The German weekly Welt am Sonntag revealed on Saturday that police have discovered drugs used to treat psychological disorders and proof of a serious "psychosomatic illness" of co-pilot Andreas Lubitz, who is thought to have deliberately crashed a Germanwings plane on Tuesday into the French Alps, killing 150 people.

Bild said that the 27-year-old co-pilot had been treated by "several neurologists and psychiatrists." Investigators found several drugs used to treat psychological ailments at Lubitz's home in Düsseldorf. Police, however, did not find any indication of alcohol or other addictive drugs.

German prosecutors believed he also hid an illness from Germanwings, the Lufthansa subsidiary he had been working for as a co-pilot since 2013.

Sick notes

Investigators on Friday said they found "medical documents that suggested an existing illness and appropriate medical treatment." They also found "torn-up and current sick-leave notes, among them one covering the day of the crash."

Lubitz's personality was an important line of investigation, but not the only one, Jean-Pierre Michel, head of the French police's delegation, told journalists in Düsseldorf. They had not found any other problems in the co-pilot's personal life, such as relationship problems, which could explain his behavior. Prosecutors were also planning to look into the co-pilot's computer and question his parents.

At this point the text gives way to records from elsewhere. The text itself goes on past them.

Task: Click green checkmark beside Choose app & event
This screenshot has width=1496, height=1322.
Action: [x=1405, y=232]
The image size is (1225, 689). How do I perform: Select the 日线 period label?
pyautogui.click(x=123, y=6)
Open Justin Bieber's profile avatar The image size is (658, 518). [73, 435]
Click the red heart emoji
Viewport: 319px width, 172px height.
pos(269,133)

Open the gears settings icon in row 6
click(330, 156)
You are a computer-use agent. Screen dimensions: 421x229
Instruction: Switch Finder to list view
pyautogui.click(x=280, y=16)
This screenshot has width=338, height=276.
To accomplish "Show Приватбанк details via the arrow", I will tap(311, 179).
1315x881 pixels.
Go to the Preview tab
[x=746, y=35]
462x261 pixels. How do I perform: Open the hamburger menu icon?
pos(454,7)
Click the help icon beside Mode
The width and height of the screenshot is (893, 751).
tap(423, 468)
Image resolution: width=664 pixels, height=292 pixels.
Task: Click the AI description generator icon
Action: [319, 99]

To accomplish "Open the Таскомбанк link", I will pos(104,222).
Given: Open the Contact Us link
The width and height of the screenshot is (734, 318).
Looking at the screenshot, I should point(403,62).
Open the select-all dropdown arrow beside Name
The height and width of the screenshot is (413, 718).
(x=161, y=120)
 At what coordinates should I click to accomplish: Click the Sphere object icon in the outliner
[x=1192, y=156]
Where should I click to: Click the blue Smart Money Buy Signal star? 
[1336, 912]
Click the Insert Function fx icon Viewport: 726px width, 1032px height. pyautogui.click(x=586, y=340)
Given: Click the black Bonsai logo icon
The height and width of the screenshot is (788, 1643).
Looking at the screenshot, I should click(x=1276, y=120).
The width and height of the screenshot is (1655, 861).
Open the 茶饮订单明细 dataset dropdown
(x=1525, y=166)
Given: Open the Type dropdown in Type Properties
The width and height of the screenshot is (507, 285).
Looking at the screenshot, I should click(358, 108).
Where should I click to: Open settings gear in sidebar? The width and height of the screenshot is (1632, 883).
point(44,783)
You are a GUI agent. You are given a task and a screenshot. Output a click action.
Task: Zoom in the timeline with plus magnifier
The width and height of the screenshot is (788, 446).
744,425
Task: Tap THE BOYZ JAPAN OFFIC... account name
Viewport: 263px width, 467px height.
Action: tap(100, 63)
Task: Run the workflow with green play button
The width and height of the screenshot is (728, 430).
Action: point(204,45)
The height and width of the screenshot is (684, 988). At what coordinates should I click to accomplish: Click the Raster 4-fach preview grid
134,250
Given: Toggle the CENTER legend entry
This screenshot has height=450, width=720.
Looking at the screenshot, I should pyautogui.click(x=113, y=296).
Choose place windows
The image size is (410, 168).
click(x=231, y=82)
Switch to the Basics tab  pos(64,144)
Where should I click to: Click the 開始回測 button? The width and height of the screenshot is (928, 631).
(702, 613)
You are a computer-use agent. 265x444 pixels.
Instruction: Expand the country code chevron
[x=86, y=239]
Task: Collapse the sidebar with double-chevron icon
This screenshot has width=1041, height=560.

Frankreich Digne-les-Bains Trauergottesdienst Germanwings Absturz
Funeral service at Digne-les-BainsImage: Getty Images/AFP/J. Pachoud

Plagued by nightmares

In an interview with German newspaper Bild, an ex-girlfriend of the co-pilot said he had once told her: "One day I'll do something that will change the system and then everyone will know my name and remember it."

The woman, who was referred to as Maria W., told Bild that if he crashed his plane, then it was possibly "because he realized that due to his health problems, his big dreams of working at Lufthansa, of having a job as a pilot and as a pilot on long-distance flights, was nearly impossible."

According to Maria W, he spoke a lot about work. "He became upset about the conditions we worked under: too little money, fear of losing the contract, too much pressure." She also said he would wake up from nightmares, screaming "we are crashing."

Mourners gather near crash site

Meanwhile, relatives of the passengers who died in the A320 crash on Tuesday gathered in the Digne-les-Bains cathedral for a funeral service. Lufthansa and Germanwings representatives present at the event thanked "the several thousand helpers" who assisted the companies' investigations.

German chancellor Angela Merkel and President Joachim Gauck were also scheduled to participate in a memorial service organized at the Cologne cathedral on April 17 for the victims of the air crash.